Begin at the line containing "The height and width of the screenshot is (869, 696)." in the data below and go on through the line containing "Task: Expand the admin user menu", repeating each line exactly; include both ends and no other line.

________________________________________

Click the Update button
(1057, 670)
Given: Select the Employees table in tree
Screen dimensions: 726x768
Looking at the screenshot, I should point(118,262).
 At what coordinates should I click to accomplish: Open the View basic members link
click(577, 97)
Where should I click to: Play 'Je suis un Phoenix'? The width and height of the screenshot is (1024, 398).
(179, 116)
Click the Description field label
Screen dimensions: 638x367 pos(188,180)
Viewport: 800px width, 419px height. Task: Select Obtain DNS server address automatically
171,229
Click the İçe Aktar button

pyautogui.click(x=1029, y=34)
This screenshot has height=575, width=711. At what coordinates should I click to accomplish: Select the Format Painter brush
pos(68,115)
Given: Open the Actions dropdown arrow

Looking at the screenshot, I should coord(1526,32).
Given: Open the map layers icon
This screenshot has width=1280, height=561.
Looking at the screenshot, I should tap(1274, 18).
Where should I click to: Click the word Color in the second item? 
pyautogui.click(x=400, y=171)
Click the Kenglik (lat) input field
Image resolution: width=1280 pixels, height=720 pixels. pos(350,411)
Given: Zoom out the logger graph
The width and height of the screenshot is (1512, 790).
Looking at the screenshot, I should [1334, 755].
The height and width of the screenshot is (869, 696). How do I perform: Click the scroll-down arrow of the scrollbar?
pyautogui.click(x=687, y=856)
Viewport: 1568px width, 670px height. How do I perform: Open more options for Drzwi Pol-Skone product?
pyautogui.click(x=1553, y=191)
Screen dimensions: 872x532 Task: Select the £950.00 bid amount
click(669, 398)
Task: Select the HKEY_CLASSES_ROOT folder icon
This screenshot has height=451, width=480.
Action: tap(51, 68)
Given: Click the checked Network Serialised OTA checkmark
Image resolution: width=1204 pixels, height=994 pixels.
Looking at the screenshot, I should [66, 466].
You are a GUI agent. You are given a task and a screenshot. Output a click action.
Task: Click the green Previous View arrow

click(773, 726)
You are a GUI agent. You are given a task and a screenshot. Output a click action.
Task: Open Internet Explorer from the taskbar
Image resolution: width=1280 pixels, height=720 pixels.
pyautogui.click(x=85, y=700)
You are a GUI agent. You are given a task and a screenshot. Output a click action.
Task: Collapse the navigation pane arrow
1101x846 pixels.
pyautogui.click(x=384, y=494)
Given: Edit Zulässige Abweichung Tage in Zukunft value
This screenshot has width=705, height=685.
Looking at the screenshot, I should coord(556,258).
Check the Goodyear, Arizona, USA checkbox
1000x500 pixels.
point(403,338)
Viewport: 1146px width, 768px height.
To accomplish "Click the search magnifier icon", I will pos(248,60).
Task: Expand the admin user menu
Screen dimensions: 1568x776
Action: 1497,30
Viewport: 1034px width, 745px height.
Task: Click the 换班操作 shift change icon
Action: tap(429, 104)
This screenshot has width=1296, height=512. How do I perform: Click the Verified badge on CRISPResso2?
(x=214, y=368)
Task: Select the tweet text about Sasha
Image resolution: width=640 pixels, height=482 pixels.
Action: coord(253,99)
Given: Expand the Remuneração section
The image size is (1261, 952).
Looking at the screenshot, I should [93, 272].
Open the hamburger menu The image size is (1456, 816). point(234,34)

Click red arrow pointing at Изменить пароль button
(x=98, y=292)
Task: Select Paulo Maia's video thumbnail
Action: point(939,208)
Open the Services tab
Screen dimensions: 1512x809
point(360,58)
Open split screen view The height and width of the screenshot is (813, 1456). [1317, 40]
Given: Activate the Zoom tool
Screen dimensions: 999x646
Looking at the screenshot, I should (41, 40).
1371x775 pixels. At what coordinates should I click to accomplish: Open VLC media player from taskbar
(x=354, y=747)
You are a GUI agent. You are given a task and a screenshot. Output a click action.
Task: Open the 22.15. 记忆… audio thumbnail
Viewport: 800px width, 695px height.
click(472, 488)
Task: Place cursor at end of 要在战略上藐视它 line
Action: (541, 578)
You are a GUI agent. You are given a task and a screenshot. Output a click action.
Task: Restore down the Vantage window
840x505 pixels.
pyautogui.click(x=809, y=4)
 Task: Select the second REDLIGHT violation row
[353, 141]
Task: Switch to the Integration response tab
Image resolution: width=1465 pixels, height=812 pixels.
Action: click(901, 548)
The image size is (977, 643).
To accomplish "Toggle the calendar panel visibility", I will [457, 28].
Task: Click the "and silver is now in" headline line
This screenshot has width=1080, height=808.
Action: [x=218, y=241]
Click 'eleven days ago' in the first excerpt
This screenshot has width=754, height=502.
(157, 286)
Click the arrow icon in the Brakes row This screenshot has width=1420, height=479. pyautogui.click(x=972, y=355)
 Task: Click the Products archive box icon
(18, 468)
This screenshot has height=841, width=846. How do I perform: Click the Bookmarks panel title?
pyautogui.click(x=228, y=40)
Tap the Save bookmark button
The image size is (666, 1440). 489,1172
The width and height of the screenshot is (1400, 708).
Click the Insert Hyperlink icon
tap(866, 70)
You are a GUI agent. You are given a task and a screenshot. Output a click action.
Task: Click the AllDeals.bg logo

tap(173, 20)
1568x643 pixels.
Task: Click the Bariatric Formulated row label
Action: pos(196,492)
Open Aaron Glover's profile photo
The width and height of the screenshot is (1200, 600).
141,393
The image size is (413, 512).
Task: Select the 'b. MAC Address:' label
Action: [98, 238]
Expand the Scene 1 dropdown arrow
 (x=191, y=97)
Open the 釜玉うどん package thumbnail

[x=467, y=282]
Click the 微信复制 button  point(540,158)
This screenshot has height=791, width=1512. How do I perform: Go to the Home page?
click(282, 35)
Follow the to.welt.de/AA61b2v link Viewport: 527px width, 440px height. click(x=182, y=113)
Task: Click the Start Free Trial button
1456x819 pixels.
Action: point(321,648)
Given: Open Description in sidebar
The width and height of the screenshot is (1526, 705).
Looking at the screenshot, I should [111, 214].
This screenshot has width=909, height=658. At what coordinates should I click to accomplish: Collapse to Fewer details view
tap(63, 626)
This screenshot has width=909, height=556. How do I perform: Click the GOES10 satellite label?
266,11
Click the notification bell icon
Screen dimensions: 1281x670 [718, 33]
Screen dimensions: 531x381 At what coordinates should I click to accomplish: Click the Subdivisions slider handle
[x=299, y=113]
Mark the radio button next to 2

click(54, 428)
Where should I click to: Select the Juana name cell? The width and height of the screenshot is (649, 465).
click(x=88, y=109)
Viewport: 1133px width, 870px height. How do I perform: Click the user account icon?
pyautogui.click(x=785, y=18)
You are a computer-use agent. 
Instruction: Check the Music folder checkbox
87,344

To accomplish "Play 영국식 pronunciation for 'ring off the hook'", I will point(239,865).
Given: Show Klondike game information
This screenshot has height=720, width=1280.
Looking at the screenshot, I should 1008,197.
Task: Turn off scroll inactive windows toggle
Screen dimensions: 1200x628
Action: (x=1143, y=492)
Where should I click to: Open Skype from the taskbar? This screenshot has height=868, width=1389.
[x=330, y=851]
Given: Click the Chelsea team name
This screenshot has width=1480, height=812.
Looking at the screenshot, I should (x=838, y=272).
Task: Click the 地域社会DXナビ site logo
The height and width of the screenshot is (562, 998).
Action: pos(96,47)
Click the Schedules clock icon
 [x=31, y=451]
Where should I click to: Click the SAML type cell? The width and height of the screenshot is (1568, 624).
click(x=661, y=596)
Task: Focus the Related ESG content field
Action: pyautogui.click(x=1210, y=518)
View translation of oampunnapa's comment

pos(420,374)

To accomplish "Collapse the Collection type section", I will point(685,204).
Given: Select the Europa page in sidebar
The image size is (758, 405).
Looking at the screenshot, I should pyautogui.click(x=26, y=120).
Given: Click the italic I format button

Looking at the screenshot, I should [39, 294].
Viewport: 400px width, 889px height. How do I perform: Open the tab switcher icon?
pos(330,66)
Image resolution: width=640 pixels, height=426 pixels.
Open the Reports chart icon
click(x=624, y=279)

________________________________________

### RESPONSE AREA
The height and width of the screenshot is (869, 696). How do I perform: Click the scroll-down arrow of the scrollbar?
pyautogui.click(x=687, y=856)
Viewport: 1568px width, 670px height. How do I perform: Open more options for Drzwi Pol-Skone product?
pyautogui.click(x=1553, y=191)
Screen dimensions: 872x532 Task: Select the £950.00 bid amount
click(669, 398)
Task: Select the HKEY_CLASSES_ROOT folder icon
This screenshot has height=451, width=480.
Action: tap(51, 68)
Given: Click the checked Network Serialised OTA checkmark
Image resolution: width=1204 pixels, height=994 pixels.
Looking at the screenshot, I should [66, 466].
You are a GUI agent. You are given a task and a screenshot. Output a click action.
Task: Click the green Previous View arrow

click(773, 726)
You are a GUI agent. You are given a task and a screenshot. Output a click action.
Task: Open Internet Explorer from the taskbar
Image resolution: width=1280 pixels, height=720 pixels.
pyautogui.click(x=85, y=700)
You are a GUI agent. You are given a task and a screenshot. Output a click action.
Task: Collapse the navigation pane arrow
1101x846 pixels.
pyautogui.click(x=384, y=494)
Given: Edit Zulässige Abweichung Tage in Zukunft value
This screenshot has width=705, height=685.
Looking at the screenshot, I should coord(556,258).
Check the Goodyear, Arizona, USA checkbox
1000x500 pixels.
point(403,338)
Viewport: 1146px width, 768px height.
To accomplish "Click the search magnifier icon", I will pos(248,60).
Task: Expand the admin user menu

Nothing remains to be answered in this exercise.